> **WHAT IS BEING ASKED**: Note each line in the data holding the string "Given" and report it.
### RECORDS ###
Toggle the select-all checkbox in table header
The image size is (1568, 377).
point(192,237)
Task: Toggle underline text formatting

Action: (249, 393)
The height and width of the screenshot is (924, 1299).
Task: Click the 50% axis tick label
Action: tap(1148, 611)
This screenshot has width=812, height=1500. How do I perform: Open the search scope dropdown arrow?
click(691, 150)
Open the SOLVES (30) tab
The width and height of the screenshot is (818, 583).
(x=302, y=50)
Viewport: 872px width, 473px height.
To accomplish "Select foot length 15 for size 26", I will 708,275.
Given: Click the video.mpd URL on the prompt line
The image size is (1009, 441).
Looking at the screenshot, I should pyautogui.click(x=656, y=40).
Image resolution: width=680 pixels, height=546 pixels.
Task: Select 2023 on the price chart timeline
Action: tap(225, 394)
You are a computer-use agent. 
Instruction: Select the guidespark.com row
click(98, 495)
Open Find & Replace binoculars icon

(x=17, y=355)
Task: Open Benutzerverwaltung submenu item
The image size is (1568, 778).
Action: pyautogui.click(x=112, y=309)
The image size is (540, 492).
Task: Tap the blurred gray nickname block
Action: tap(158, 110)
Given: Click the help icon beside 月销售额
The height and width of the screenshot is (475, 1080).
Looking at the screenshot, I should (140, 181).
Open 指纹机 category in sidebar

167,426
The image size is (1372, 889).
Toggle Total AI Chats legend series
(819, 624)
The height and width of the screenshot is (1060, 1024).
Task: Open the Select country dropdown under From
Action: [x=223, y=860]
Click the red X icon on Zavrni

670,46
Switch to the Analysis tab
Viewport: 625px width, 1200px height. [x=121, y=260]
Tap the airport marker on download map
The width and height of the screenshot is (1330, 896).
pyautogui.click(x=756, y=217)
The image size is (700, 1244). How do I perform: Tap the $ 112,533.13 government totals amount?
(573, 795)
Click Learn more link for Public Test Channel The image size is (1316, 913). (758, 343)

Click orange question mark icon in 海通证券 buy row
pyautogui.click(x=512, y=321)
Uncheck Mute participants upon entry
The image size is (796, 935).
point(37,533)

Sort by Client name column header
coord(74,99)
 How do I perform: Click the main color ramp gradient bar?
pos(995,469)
###
> **RESPONSE TO THIS EXERCISE**:
Given: Click the video.mpd URL on the prompt line
Given: Click the help icon beside 月销售额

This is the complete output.